Szał
Obraz „Szał uniesień” Władysława Podkowińskiego wystawiono w Zachęcie 18 marca 1894 roku.
Rankiem 24 kwietnia, tuż przed zamknięciem wystawy, dzieło przedstawiające konia w ekstazie i obejmującą go nagą kobietę, zostało zniszczone przez samego autora.
Odgłos rozdzieranego płótna kojarzył mu się z krzykiem, a wyzierające ze spodu drewniane mocowania z widokiem kości – wynika ze zwierzeń artysty zapisanych przez Wiktora Gomulickiego.
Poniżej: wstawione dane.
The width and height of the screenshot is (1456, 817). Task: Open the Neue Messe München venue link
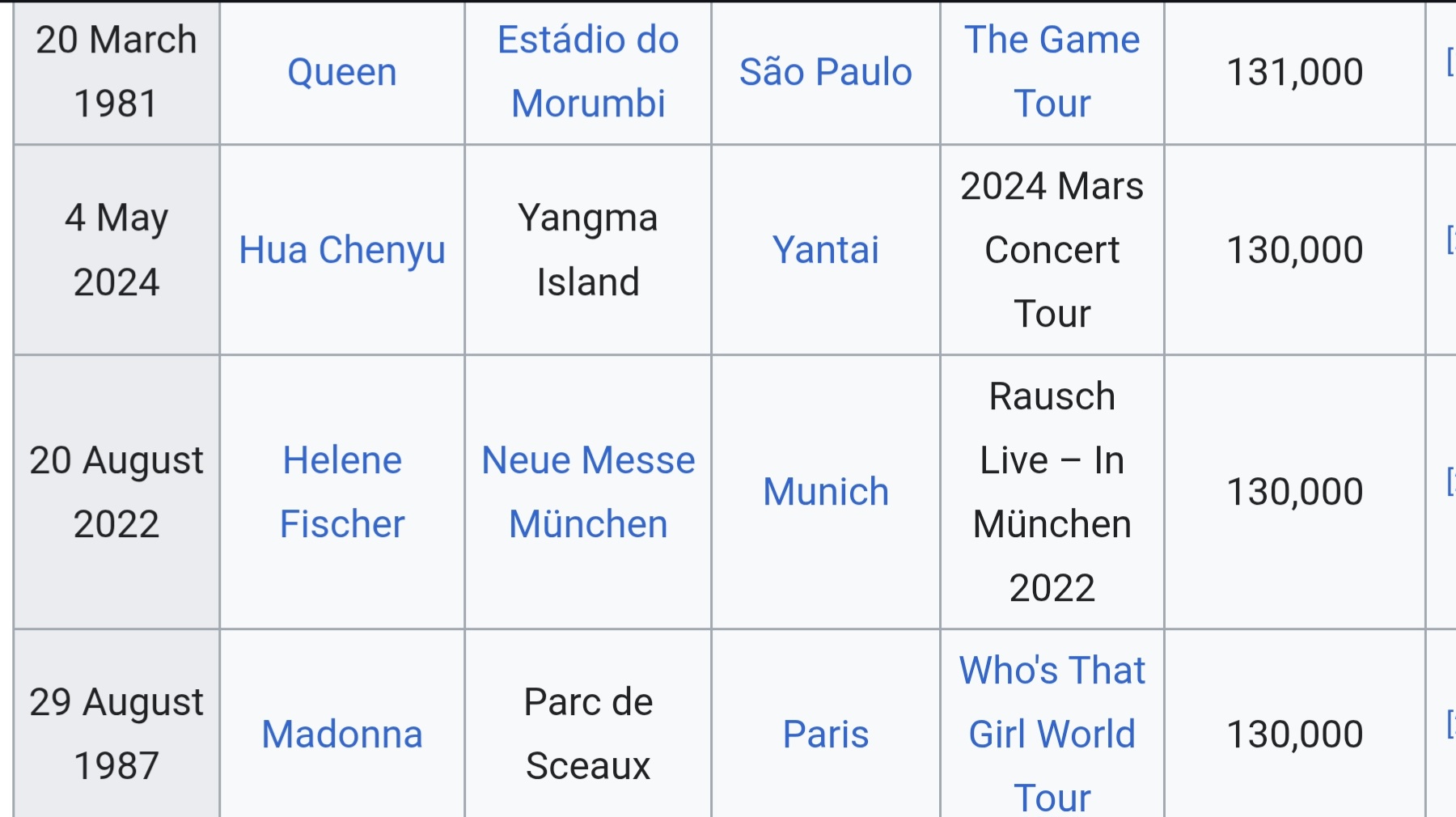(588, 492)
Podkowiński ciął swoje dzieło nożem, a ślady wskazują na to, że celem ataku była postać niewiasty na koniu.
„Sztuka w naszym pojęciu jest metafizyczną, tworzy nowe syntezy, dociera jądra wszechrzeczy, wnika we wszystkie tajnie i głębie.” – pisał Stanisław Przybyszewski w eseju „Confiteor”, co po łacinie znaczy „wyznaję”. Praca opublikowana 10 stycznia 1899 roku na łamach krakowskiego „Życia” stała się manifestem rodzimego modernizmu – Młodej Polski.
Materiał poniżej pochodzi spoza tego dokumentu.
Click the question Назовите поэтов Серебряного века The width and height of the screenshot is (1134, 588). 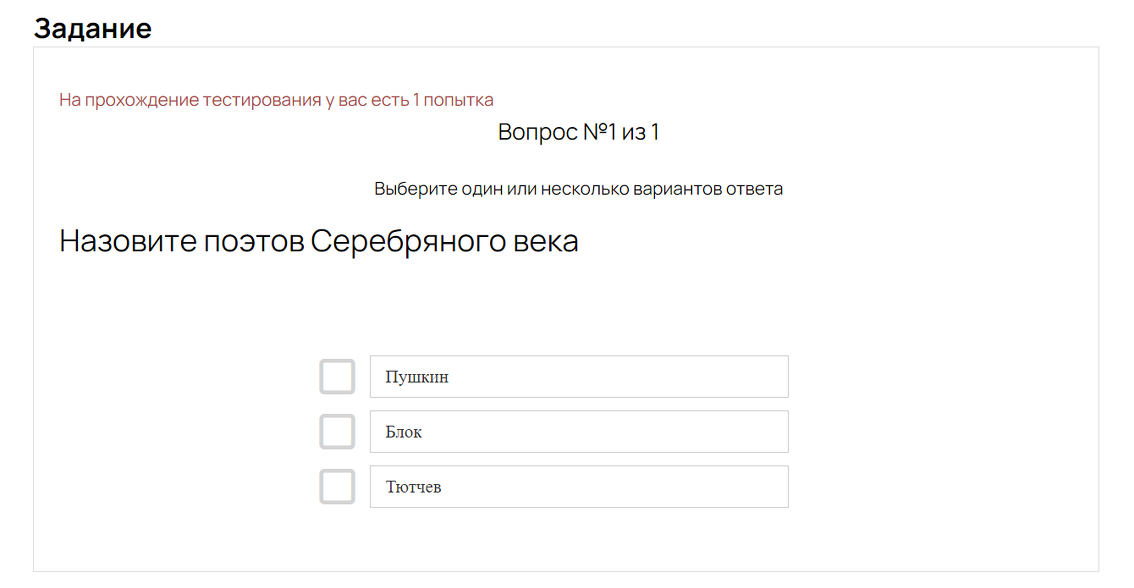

Dzisiaj często spotykamy się z głosami, że świat nie ma już nic do zaoferowania i dąży do katastrofy. Dokładnie to samo przeświadczenie towarzyszyło polskim twórcom na przełomie XIX i XX wieku. Dekadentyzm i poczucie zagrożenia potęgowane było kruszącym się systemem monarchii, a twórcy dawali ujście swoim frustracjom w sztuce.
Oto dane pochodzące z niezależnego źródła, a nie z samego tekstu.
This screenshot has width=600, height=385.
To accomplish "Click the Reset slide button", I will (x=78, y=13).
W 1920 roku, już po śmierci Podkowińskiego, zmagający się z alkoholizmem Przybyszewski próbował znaleźć swoje miejsce na świecie. Natomiast Feliks Jasieński podarował odrestaurowany przez Witolda Urbańskiego „Szał Uniesień” Muzeum Narodowemu w Krakowie, gdzie możemy podziwiać go do dzisiaj.